Members of the public are being invited to play a part in overseeing

the management and monitoring of sexual and violent offenders in

their communities.

For the first time, lay members are to be invited to sit on the

strategic boards overseeing the Multi Agency Public Protection Panels

(MAPPPs) which monitor and manage dangerous and high profile

offenders in local communities across England and Wales.

From 1 April, 2001, the probation services and police have had a duty

to work together to protect the public from sexual, violent and other

potentially dangerous offenders. These two agencies have primary

responsibility under the Court Services and Criminal Justice Act, but

work closely with social services, health and local authority housing

as well as the prison service.

Initially five probation/police areas will each invite two members of

the public to apply to sit on the boards overseeing these panels.

Meeting quarterly, they will oversee the work of the panel in

managing offenders in their area and contribute to work on the level

of risk they pose and action necessary to safeguard their community.

The five areas are Cumbria, Durham, South Wales, Surrey and the West


No formal educational qualifications are necessary, although

candidates will need to be able to understand complex information,

make sensible decisions and have an interest in community and social

issues. While no payment to lay members will be made, their expenses

will be met and they can claim compensation for loss of earnings.

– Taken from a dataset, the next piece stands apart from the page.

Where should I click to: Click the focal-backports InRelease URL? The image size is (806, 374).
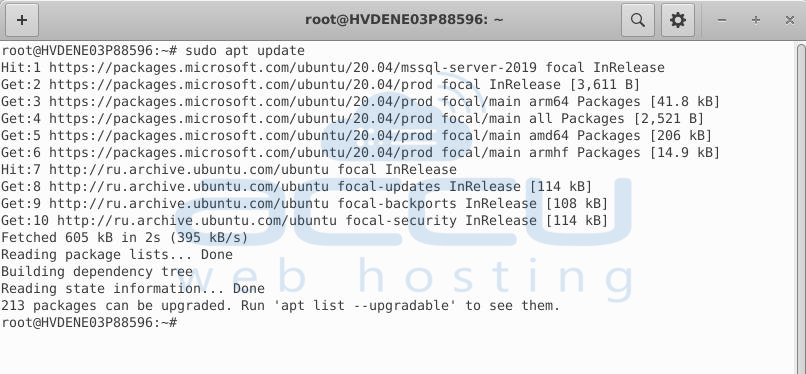click(x=189, y=203)
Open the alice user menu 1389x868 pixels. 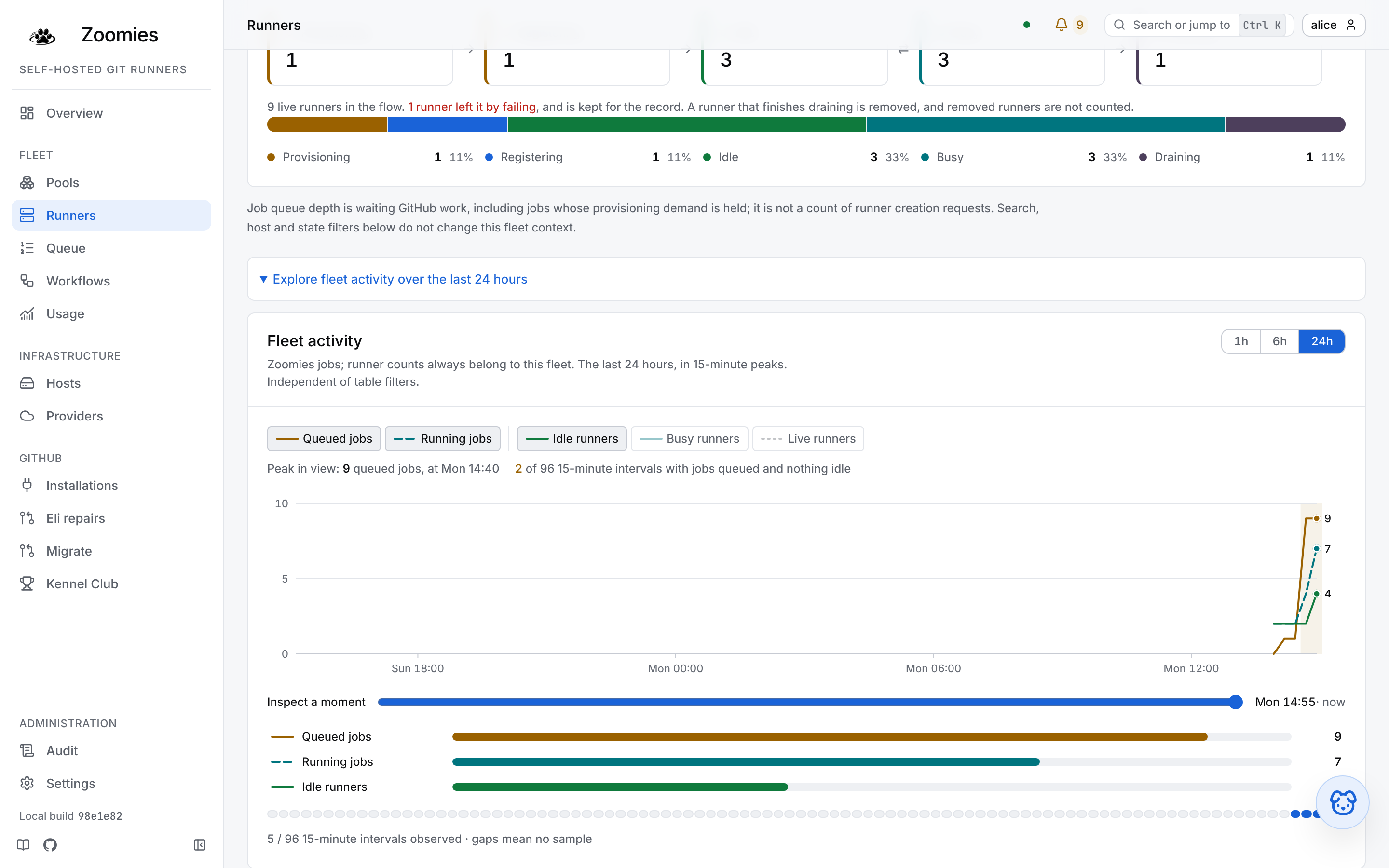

Home office minister Hilary Benn said:

'We all want to make our communities safe places to live in for

ourselves and our loved ones. Managing the risk posed by potentially

dangerous offenders in our communities is a key part of achieving

this. 'It is a fact that there are potentially dangerous offenders in

every community in England and Wales. In July, each MAPPP will

publish a report on the work it is doing in its area. This will give

the public unprecedented access to information on what is happening

in their communities.

'By facing up to reality and working in a coherent and intelligent

way we can do a huge amount to minimise these risks, and to make our

communities safer places in which to live. I look forward to meeting

the first lay MAPPA members shortly.'


1. The Criminal Justice and Court Services Act 2000 set up the

multi-agency public protection arrangements (MAPPA). It made it a

statutory duty for the first time for police and probation services

to make joint arrangements for the assessment and management of

sexual, violent and other offenders who may cause serious harm.

2. There are 42 sets of multi-agency public protection arrangements

(MAPPA), one in each Probation/ Police area across England and Wales.

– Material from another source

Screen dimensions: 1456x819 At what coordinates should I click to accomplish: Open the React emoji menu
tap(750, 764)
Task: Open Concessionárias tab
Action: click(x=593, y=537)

3. The minimum requirements that each area must meet in

setting up its MAPPA are set out in the Act as:

- to establish strategic management arrangements in each area

for reviewing and monitoring the effectiveness of the

arrangements made in respect of the statutory duty and for

revising them as necessary or expedient

- to establish and agree systems and processes for sharing

information and for inter-agency working on all relevant


- to establish and agree systems and processes that only those

critical few that require additional consideration are

referred to a MAPPP

- to establish and agree systems and processes for a MAPPP for

the highest risk cases, including young offenders

- to consider resource allocation and multi-agency training

- to consider community and media communication

- to agree the Annual Report and Statistics

4. Adverts inviting members of the public to apply to sit on the

boards overseeing their local Multi Agency Public Protection Panel

will appear in the local and regional press from 21st June.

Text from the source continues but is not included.